Defund the BBC has already bought billboard and Facebook adverts highlighting the national broadcaster’s spending excesses. It plans to capitalise on public anger around this week’s BBC “rich list”, including Zoe Ball’s £1 million pay rise, to raise hundreds of thousands of pounds more to escalate its lobbying efforts.
The group is fronted by telegenic young conservative activists, including Darren Grimes, the 27-year-old pro-Brexit campaigner recently cleared of committing electoral offences during the EU referendum, and Calvin Robinson, a former Brexit Party parliamentary candidate.
Its listed founder is James Yucel, 18, treasurer of the University of Glasgow Conservative Association. However, the group’s day-to-day activities are led by Rebecca Ryan, 43, an experienced digital marketer who previously masterminded the #StandUp4Brexit campaign, which put pressure on MPs to oppose Theresa May’s Chequers deal.

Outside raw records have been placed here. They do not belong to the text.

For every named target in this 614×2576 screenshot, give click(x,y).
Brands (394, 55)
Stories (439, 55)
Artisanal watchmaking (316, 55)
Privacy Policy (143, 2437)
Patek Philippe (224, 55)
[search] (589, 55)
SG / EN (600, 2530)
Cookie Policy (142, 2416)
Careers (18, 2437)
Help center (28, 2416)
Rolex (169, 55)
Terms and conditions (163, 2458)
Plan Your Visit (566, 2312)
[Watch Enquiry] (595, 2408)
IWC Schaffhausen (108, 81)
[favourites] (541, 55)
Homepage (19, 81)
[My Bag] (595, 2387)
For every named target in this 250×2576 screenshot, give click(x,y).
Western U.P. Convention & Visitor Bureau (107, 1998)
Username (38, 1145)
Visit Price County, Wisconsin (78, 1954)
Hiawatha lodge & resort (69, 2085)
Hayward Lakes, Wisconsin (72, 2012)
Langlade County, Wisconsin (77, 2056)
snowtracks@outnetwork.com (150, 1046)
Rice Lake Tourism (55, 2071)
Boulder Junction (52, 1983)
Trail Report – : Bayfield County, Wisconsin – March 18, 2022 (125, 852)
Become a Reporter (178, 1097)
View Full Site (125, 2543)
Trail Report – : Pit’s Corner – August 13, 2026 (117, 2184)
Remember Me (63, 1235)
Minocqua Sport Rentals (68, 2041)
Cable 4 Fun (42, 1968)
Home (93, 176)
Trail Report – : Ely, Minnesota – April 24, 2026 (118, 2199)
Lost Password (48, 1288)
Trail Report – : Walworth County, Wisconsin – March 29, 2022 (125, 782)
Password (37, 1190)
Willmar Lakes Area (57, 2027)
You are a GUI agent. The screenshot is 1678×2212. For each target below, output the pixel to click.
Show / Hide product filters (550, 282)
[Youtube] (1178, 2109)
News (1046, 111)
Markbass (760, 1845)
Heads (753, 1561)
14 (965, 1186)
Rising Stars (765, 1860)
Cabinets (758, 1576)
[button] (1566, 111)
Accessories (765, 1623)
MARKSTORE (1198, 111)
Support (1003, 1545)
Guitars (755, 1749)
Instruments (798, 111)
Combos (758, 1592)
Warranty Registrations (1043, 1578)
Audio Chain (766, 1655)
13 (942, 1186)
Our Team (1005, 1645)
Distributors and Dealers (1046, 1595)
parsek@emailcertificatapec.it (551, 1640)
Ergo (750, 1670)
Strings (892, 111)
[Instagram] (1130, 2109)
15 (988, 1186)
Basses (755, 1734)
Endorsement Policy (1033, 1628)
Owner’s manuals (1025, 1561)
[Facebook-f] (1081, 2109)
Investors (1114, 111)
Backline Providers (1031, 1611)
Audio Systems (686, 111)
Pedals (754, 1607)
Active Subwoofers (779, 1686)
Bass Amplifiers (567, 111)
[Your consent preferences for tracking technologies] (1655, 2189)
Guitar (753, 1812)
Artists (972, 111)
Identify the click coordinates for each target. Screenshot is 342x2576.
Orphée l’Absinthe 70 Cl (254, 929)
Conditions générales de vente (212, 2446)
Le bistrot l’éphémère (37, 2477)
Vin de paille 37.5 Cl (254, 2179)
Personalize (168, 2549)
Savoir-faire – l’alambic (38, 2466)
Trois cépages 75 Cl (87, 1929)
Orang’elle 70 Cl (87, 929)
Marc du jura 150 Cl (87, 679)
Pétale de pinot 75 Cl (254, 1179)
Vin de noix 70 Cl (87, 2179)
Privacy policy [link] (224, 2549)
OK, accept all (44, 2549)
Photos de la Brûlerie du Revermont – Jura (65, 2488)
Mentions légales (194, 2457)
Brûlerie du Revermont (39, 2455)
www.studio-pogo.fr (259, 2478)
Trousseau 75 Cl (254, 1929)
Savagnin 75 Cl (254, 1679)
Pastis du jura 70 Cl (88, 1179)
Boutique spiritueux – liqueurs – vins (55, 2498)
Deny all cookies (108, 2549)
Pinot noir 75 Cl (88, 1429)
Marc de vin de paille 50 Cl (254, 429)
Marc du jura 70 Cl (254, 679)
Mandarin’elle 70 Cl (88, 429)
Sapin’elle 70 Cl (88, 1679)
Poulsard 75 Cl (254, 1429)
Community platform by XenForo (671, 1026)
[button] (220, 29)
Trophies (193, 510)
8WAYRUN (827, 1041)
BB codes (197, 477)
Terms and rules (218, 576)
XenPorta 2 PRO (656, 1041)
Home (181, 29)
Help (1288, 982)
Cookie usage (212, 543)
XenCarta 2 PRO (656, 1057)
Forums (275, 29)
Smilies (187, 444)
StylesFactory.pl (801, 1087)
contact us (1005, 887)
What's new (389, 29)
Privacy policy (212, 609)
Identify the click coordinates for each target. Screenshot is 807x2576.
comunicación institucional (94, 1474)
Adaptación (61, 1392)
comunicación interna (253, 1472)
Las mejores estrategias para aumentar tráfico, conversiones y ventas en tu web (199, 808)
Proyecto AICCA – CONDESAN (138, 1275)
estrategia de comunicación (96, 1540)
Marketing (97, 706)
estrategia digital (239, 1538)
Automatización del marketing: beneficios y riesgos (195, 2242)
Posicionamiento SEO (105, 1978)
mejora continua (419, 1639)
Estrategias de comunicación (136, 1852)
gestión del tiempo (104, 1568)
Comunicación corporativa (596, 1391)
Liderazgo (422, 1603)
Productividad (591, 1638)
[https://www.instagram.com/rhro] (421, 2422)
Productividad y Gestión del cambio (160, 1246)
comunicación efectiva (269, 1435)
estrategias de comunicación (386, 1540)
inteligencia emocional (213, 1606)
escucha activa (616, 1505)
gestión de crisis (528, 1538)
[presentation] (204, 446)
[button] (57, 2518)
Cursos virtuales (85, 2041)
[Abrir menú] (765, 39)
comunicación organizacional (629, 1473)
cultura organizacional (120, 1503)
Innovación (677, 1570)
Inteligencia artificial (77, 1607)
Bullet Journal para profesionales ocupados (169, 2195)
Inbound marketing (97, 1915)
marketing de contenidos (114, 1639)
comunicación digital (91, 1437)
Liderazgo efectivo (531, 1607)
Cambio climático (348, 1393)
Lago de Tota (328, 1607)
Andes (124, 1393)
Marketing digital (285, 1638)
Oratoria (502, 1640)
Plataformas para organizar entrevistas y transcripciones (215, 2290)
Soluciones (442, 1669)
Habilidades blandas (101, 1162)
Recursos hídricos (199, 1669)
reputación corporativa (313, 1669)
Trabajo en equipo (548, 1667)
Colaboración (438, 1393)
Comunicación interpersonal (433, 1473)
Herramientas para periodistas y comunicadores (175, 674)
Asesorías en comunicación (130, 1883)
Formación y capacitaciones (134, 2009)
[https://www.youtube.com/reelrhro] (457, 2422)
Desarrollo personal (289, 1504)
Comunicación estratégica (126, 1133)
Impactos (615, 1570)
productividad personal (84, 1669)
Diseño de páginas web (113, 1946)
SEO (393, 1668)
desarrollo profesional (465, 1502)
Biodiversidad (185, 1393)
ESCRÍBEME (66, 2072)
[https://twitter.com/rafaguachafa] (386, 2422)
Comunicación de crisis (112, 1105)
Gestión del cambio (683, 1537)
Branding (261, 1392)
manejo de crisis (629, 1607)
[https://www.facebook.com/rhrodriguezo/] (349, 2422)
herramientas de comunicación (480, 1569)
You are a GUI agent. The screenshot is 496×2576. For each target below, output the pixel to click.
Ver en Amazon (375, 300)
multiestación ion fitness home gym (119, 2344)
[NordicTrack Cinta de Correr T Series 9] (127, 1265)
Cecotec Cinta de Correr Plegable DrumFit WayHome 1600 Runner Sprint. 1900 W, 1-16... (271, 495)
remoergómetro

She identified the broadcaster’s coverage of Black Lives Matter — specifically a headline on the BBC News website that read: “27 police officers injured during largely peaceful anti-racism protests” — as the catalyst for the challenge to the corporation’s funding model from right-wing activists.
A “Defund The BBC” Twitter account established by Mr Yucel in June attracted 40,000 followers within 48 hours, prompting Ms Ryan to offer to take charge of a more formal campaign. “For the last four years the Brexiteers have been portrayed by the BBC as being thick, racist and old,” she told The Times yesterday. “It is difficult to explain to people who didn’t support Brexit how it actually feels to be forced to pay for something on fear of imprisonment only to be repeatedly portrayed in that way. It’s a deep, deep injustice.”
Some commentators have suggested that Defund the BBC is being funded by wealthy right-wing donors. However, Ms Ryan insists that the group is “100 per cent grassroots-funded”. “The same thing happened with StandUp4Brexit, in that I get accused of being an astroturf [fake grassroots] campaign, and there’s some big man behind it,” said Ms Ryan, who is managing director of Blue Sky Digital, a political communications consultancy. “It’s quite a misogynist view. There was no big man behind StandUp4Brexit and there is no big man behind this.”
Defund the BBC says it has three main goals: to spread awareness of how people can legally cancel their TV licence, to push ministers to decriminalise non-payment of the licence fee and to lobby for the compulsory annual levy to be reduced to the lowest possible level in the BBC’s mid-charter review in 2022. The existence of the licence fee itself is guaranteed until 2027.
A GoFundMe crowdfunding appeal has raised £56,800 from 2,700 donors.
The BBC’s annual report revealed that TV licence sales fell by 250,000 last year. Recent YouGov polling found that only a quarter of people believed that the fee should continue in its present form, although the BBC itself retains a positive rating, with 48 per cent saying that they view it favourably compared with 44 per cent who do not.